» Records:
=======

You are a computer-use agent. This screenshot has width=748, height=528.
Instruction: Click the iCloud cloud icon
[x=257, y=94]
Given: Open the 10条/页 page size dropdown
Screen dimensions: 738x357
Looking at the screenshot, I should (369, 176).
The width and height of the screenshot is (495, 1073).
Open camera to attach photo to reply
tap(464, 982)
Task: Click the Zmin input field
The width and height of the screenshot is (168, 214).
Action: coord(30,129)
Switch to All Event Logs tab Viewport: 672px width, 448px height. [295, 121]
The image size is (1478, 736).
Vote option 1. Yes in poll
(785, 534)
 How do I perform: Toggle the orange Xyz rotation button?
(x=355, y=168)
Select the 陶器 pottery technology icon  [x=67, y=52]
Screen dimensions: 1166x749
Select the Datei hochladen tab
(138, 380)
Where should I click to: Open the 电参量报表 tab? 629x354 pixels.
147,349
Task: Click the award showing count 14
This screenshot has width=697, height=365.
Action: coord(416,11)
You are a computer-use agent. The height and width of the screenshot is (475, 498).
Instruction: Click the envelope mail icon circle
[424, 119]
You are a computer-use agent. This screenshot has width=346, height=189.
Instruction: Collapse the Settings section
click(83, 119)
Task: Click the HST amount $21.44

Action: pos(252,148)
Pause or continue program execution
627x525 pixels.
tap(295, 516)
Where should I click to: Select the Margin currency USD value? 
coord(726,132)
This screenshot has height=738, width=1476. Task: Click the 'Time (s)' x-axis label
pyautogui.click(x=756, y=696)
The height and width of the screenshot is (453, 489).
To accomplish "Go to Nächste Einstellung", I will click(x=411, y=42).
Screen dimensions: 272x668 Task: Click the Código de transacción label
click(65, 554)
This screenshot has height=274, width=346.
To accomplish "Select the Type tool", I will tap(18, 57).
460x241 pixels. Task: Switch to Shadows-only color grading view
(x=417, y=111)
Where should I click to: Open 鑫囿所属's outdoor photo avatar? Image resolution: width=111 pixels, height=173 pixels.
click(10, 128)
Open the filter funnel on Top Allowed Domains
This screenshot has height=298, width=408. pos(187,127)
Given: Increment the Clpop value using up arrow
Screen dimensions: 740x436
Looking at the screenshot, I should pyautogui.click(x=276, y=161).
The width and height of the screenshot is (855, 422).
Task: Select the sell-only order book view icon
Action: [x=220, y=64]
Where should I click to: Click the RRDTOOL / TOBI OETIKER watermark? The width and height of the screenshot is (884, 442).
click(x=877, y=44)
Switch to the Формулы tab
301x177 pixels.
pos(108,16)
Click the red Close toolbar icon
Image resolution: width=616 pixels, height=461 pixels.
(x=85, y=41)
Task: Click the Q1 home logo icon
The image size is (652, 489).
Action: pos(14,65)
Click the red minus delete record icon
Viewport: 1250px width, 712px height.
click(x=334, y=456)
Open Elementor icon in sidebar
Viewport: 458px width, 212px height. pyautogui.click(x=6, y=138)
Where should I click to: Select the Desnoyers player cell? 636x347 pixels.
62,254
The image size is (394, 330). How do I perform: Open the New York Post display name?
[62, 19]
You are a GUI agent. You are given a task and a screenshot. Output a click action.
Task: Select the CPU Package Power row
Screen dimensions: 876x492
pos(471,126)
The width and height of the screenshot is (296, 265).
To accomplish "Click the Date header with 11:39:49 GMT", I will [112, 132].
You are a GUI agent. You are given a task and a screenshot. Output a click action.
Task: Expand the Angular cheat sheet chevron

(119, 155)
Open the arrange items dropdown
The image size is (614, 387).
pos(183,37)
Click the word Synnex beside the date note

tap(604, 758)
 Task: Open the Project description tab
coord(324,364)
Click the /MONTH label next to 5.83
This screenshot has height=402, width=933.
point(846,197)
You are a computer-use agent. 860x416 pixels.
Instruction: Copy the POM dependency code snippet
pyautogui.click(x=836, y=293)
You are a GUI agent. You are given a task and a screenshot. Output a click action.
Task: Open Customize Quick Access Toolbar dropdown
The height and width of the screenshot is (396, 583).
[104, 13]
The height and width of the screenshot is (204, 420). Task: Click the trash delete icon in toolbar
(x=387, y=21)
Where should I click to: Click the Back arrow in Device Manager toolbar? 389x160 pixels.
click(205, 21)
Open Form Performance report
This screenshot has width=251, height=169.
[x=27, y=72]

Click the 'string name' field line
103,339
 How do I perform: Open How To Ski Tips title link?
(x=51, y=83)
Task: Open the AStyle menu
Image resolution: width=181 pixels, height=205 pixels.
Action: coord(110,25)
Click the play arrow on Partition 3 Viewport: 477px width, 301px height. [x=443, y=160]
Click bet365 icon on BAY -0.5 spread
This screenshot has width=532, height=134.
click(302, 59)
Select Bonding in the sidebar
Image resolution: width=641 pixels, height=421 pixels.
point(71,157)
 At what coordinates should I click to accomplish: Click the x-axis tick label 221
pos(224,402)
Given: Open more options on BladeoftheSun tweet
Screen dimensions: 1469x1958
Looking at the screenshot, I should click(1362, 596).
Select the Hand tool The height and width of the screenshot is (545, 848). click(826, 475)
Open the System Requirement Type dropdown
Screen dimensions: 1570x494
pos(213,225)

=======

Repeat the data word for word.

» Result:
You are a computer-use agent. This screenshot has width=748, height=528.
Instruction: Click the iCloud cloud icon
[x=257, y=94]
Given: Open the 10条/页 page size dropdown
Screen dimensions: 738x357
Looking at the screenshot, I should (369, 176).
The width and height of the screenshot is (495, 1073).
Open camera to attach photo to reply
tap(464, 982)
Task: Click the Zmin input field
The width and height of the screenshot is (168, 214).
Action: coord(30,129)
Switch to All Event Logs tab Viewport: 672px width, 448px height. [295, 121]
The image size is (1478, 736).
Vote option 1. Yes in poll
(785, 534)
 How do I perform: Toggle the orange Xyz rotation button?
(x=355, y=168)
Select the 陶器 pottery technology icon  [x=67, y=52]
Screen dimensions: 1166x749
Select the Datei hochladen tab
(138, 380)
Where should I click to: Open the 电参量报表 tab? 629x354 pixels.
147,349
Task: Click the award showing count 14
This screenshot has width=697, height=365.
Action: coord(416,11)
You are a computer-use agent. The height and width of the screenshot is (475, 498).
Instruction: Click the envelope mail icon circle
[424, 119]
You are a computer-use agent. This screenshot has width=346, height=189.
Instruction: Collapse the Settings section
click(83, 119)
Task: Click the HST amount $21.44

Action: pos(252,148)
Pause or continue program execution
627x525 pixels.
tap(295, 516)
Where should I click to: Select the Margin currency USD value? 
coord(726,132)
This screenshot has height=738, width=1476. Task: Click the 'Time (s)' x-axis label
pyautogui.click(x=756, y=696)
The height and width of the screenshot is (453, 489).
To accomplish "Go to Nächste Einstellung", I will click(x=411, y=42).
Screen dimensions: 272x668 Task: Click the Código de transacción label
click(65, 554)
This screenshot has height=274, width=346.
To accomplish "Select the Type tool", I will tap(18, 57).
460x241 pixels. Task: Switch to Shadows-only color grading view
(x=417, y=111)
Where should I click to: Open 鑫囿所属's outdoor photo avatar? Image resolution: width=111 pixels, height=173 pixels.
click(10, 128)
Open the filter funnel on Top Allowed Domains
This screenshot has height=298, width=408. pos(187,127)
Given: Increment the Clpop value using up arrow
Screen dimensions: 740x436
Looking at the screenshot, I should pyautogui.click(x=276, y=161).
The width and height of the screenshot is (855, 422).
Task: Select the sell-only order book view icon
Action: [x=220, y=64]
Where should I click to: Click the RRDTOOL / TOBI OETIKER watermark? The width and height of the screenshot is (884, 442).
click(x=877, y=44)
Switch to the Формулы tab
301x177 pixels.
pos(108,16)
Click the red Close toolbar icon
Image resolution: width=616 pixels, height=461 pixels.
(x=85, y=41)
Task: Click the Q1 home logo icon
The image size is (652, 489).
Action: pos(14,65)
Click the red minus delete record icon
Viewport: 1250px width, 712px height.
click(x=334, y=456)
Open Elementor icon in sidebar
Viewport: 458px width, 212px height. pyautogui.click(x=6, y=138)
Where should I click to: Select the Desnoyers player cell? 636x347 pixels.
62,254
The image size is (394, 330). How do I perform: Open the New York Post display name?
[62, 19]
You are a GUI agent. You are given a task and a screenshot. Output a click action.
Task: Select the CPU Package Power row
Screen dimensions: 876x492
pos(471,126)
The width and height of the screenshot is (296, 265).
To accomplish "Click the Date header with 11:39:49 GMT", I will [112, 132].
You are a GUI agent. You are given a task and a screenshot. Output a click action.
Task: Expand the Angular cheat sheet chevron

(119, 155)
Open the arrange items dropdown
The image size is (614, 387).
pos(183,37)
Click the word Synnex beside the date note

tap(604, 758)
 Task: Open the Project description tab
coord(324,364)
Click the /MONTH label next to 5.83
This screenshot has height=402, width=933.
point(846,197)
You are a computer-use agent. 860x416 pixels.
Instruction: Copy the POM dependency code snippet
pyautogui.click(x=836, y=293)
You are a GUI agent. You are given a task and a screenshot. Output a click action.
Task: Open Customize Quick Access Toolbar dropdown
The height and width of the screenshot is (396, 583).
[104, 13]
The height and width of the screenshot is (204, 420). Task: Click the trash delete icon in toolbar
(x=387, y=21)
Where should I click to: Click the Back arrow in Device Manager toolbar? 389x160 pixels.
click(205, 21)
Open Form Performance report
This screenshot has width=251, height=169.
[x=27, y=72]

Click the 'string name' field line
103,339
 How do I perform: Open How To Ski Tips title link?
(x=51, y=83)
Task: Open the AStyle menu
Image resolution: width=181 pixels, height=205 pixels.
Action: coord(110,25)
Click the play arrow on Partition 3 Viewport: 477px width, 301px height. [x=443, y=160]
Click bet365 icon on BAY -0.5 spread
This screenshot has width=532, height=134.
click(302, 59)
Select Bonding in the sidebar
Image resolution: width=641 pixels, height=421 pixels.
point(71,157)
 At what coordinates should I click to accomplish: Click the x-axis tick label 221
pos(224,402)
Given: Open more options on BladeoftheSun tweet
Screen dimensions: 1469x1958
Looking at the screenshot, I should click(1362, 596).
Select the Hand tool The height and width of the screenshot is (545, 848). click(826, 475)
Open the System Requirement Type dropdown
Screen dimensions: 1570x494
pos(213,225)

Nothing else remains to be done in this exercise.